September 1st, I was the first of my roommates to arrive at Kiryat Moriah and begin unpacking. Most kids have their parents or a helping hand, but as I stood in my room alone, I said to myself, “Alright. I’m on my own now.” 

As the days went on, I (very gradually) started to learn people’s names, explore Jerusalem, and borderline wretch at what the Kiryat Moriah chadar called “aruchat erev.” By the first week of October, I started to feel like I everything was falling into place here. We embarked on our first Road Trip with the Rabbi to the mystical city of Tzfat, where our seemingly normal Year Course experience was completely turned upside down. From that moment on, I knew this Year Course was not going to be like any previous year. 

In the following days, I was torn between leaving and staying in Israel but ultimately remembered why I came in the first place.
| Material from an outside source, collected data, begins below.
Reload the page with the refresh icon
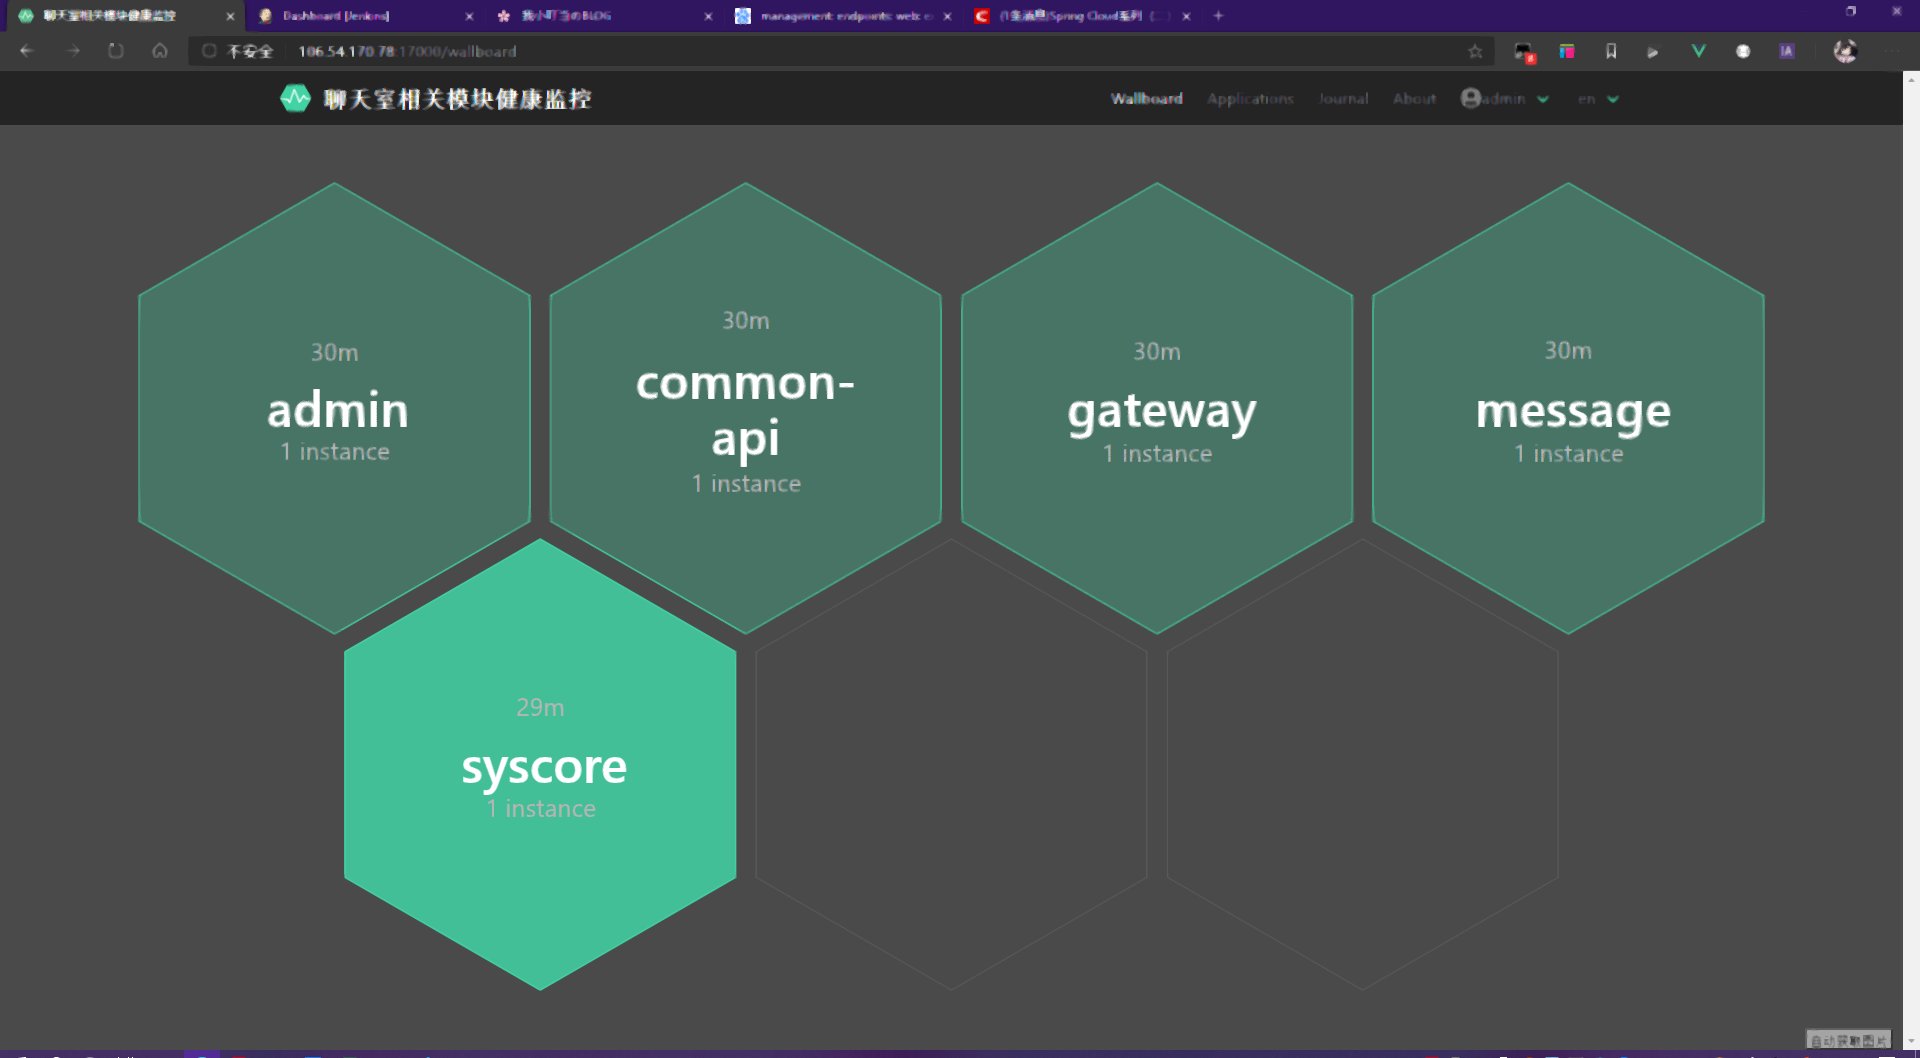Screen dimensions: 1920x1058 click(x=116, y=51)
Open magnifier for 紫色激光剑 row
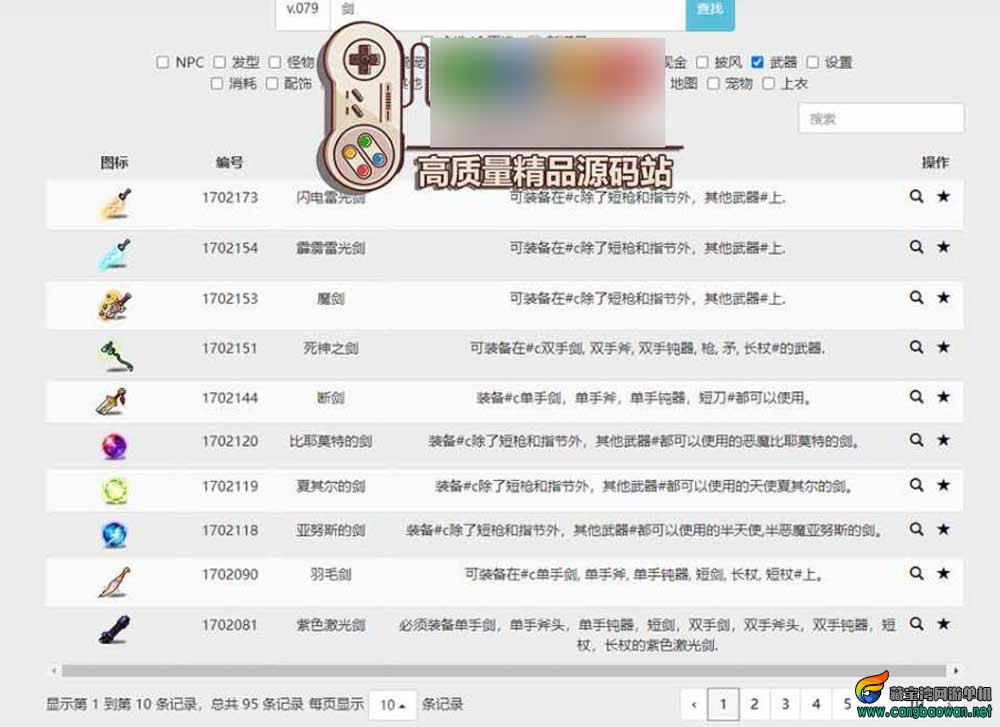The image size is (1000, 727). pos(916,624)
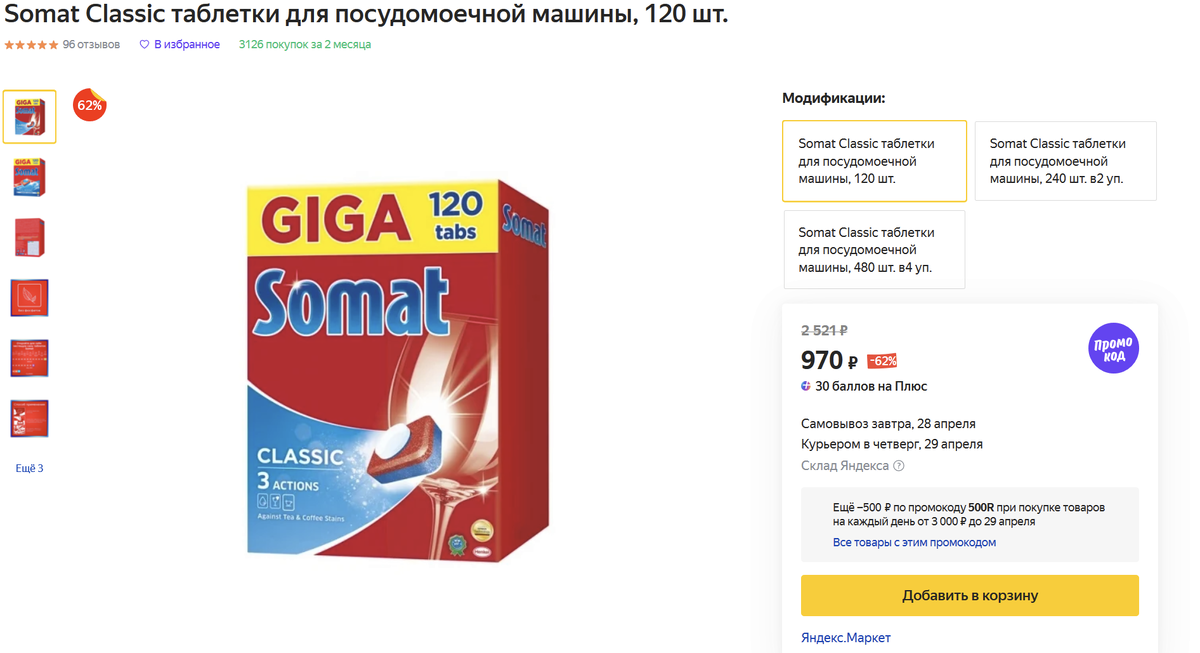The height and width of the screenshot is (653, 1200).
Task: Select the 240 шт. в2 уп. modification
Action: (1066, 161)
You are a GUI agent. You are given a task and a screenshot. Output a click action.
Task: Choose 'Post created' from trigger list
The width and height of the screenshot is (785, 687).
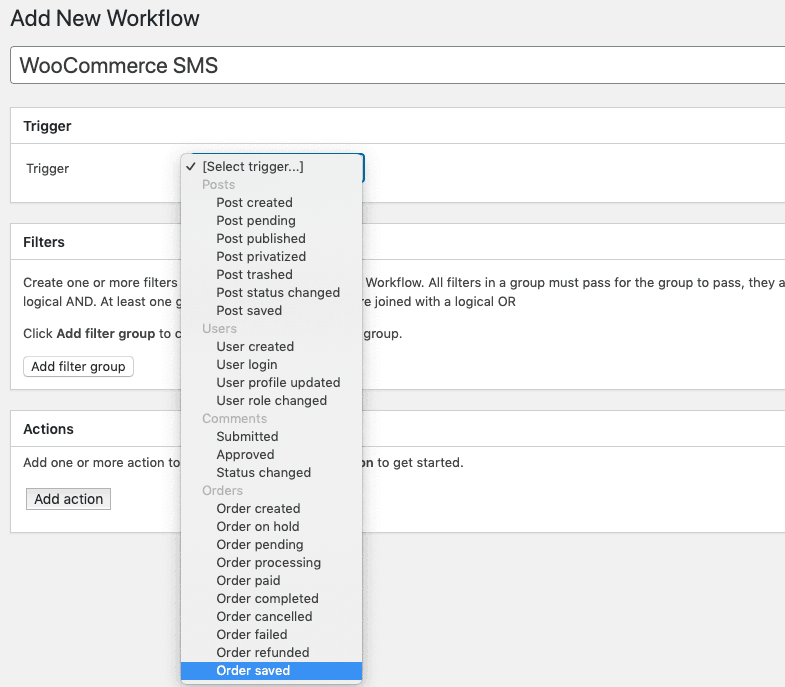[254, 203]
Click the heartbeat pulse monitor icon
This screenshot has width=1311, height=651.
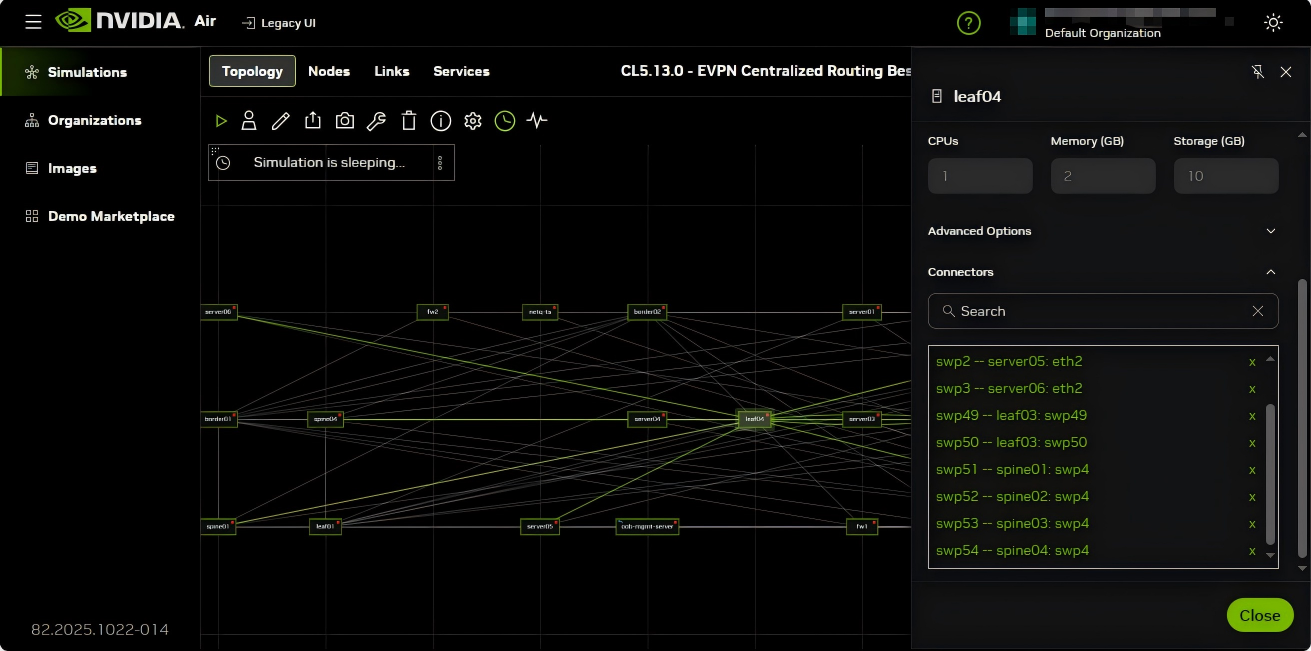coord(537,121)
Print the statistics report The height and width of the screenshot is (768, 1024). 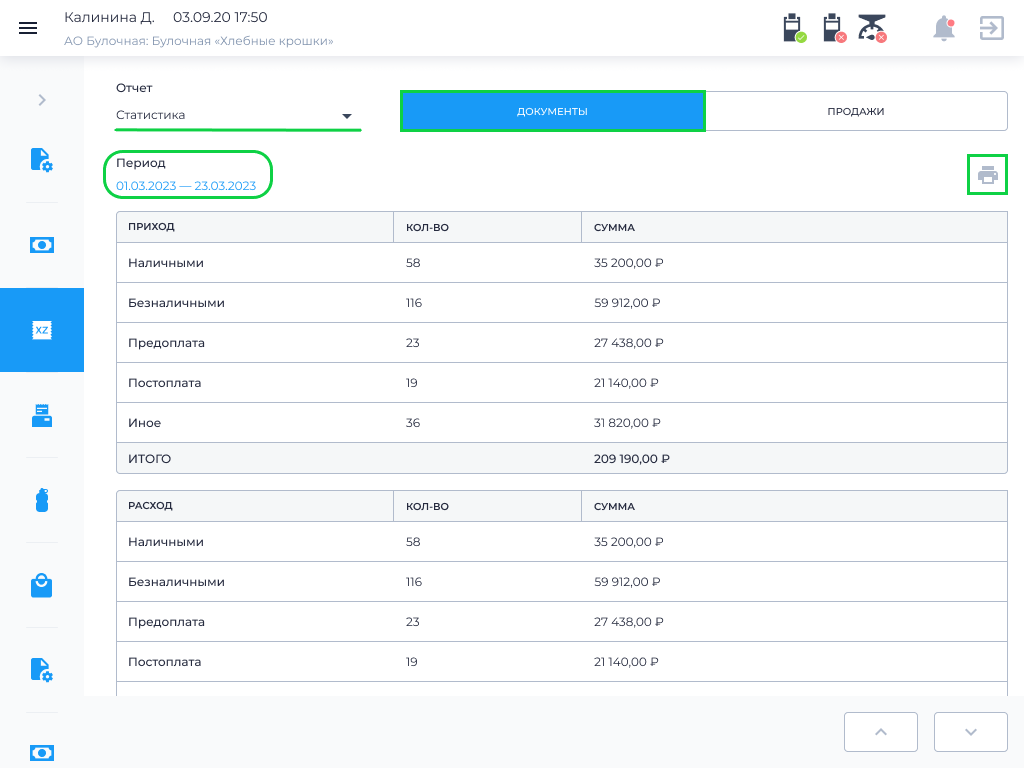tap(988, 175)
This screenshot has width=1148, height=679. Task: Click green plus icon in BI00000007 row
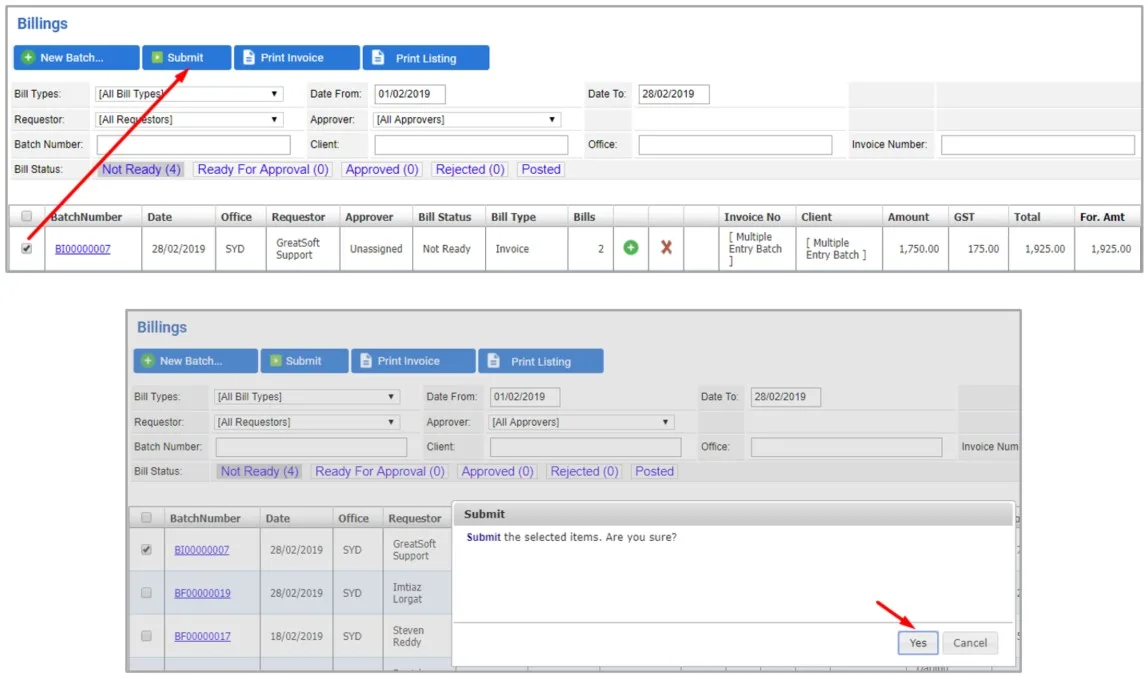[630, 248]
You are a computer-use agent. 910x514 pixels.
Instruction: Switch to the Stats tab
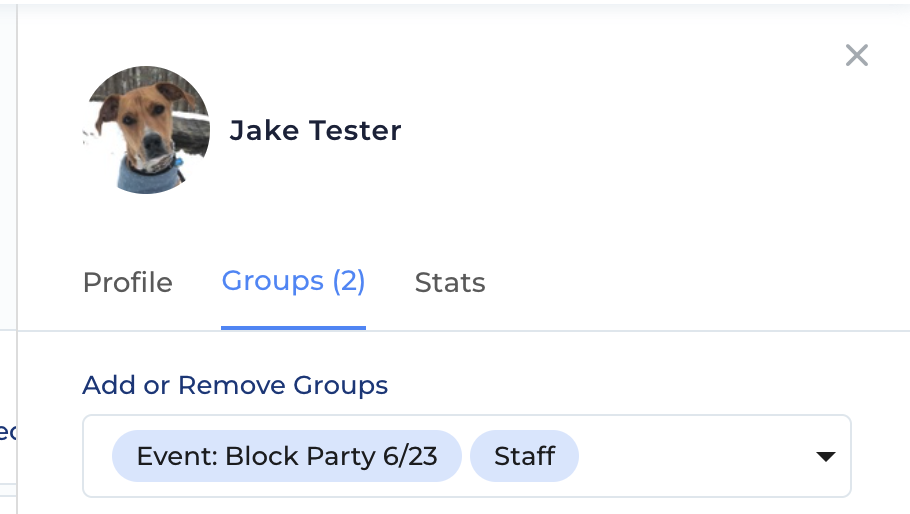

Also, Sophie, Annie, and Tavor basically guilt-tripped me into staying. 

I signed up for a year living in Israel, and these were the cards I was dealt. This was where I was meant to be.

During my time in Kibbutz Ketura, I learned the true definition of the word duality. By day, most of us who woke up before 12 would volunteer in various locations and roles. What I signed up for every week was working as a teacher’s aid in a first-grade classroom. It was so heartwarming and restoring to be with my first graders, and also helpful for my Hebrew speaking skills (mostly because we were on the same reading level). 

However, by night, we all enthusiastically invested all of our money in helping Israel’s economy by establishing its next great startup – Bargania

What some of us take for granted is that those of us who stayed hit the ground running in Israel’s most dire time of need by helping at donation centers, giving blood, and bringing smiles back to the faces of families who were tragically affected. 

Returning to Jerusalem in November brought us back to a familiar routine: classes with Neil Lazarus, financially supporting Muffin Boutique and Kedma and spending more weekends in Tel Aviv than in Jerusalem. Winter break came and went, and soon enough, second semester rolled around.

Living in Tel Aviv might be one of the best things to ever happen to me. Even though I spent a large portion of my time contacting aliens (I mean sending medicine to space) and spending 15 shek on a morning coffee as Lus, I was simultaneously undergoing a tremendous amount of personal growth in a very short amount of time. One of the main reasons that I decided to take a gap year was to learn how to live on my own, put myself into uncomfortable situations, and challenge myself to just “figure it out.” I can happily say that I accomplished my goal. Almost. How to navigate the pandemonium of an Israeli grocery store alone was something I never quite mastered.

My year came full circle last week when I returned to where it all started on Yom Hazikaron: Mount Hertzl, beside Michael Levin’s resting place. His love and passion for Israel were fostered the same way mine were, and it is him who is the reason I stand before you today. While visiting him, I had the honor to speak with his mother, Harriet, and I had the opportunity to tell her that I had the most life-changing year and have the closest connection to Israel I have ever had because of her son. 

That brings us to May 20th, 2024. Year Course ‘23-’24, while our time here in Israel all together has come to a close, we must remember that this is just the beginning. As young Jewish adults living in Israel during this past year, we gained the skills and experience that no other people our age possess. It is us who must take our pride, education, and passion all over the world, and slowly but surely make it a better, more peaceful place. You know more than you think you do, remember that. If nothing else, everyone sitting here today is your family and always will be. It’s not possible to put into words what this year, this beautiful country, and all of you mean to me. You will hold a very special place in my heart for eternity. So cry on your friends and hug them tight, but this isn’t goodbye, just a very painful but heartfelt “see you soon.”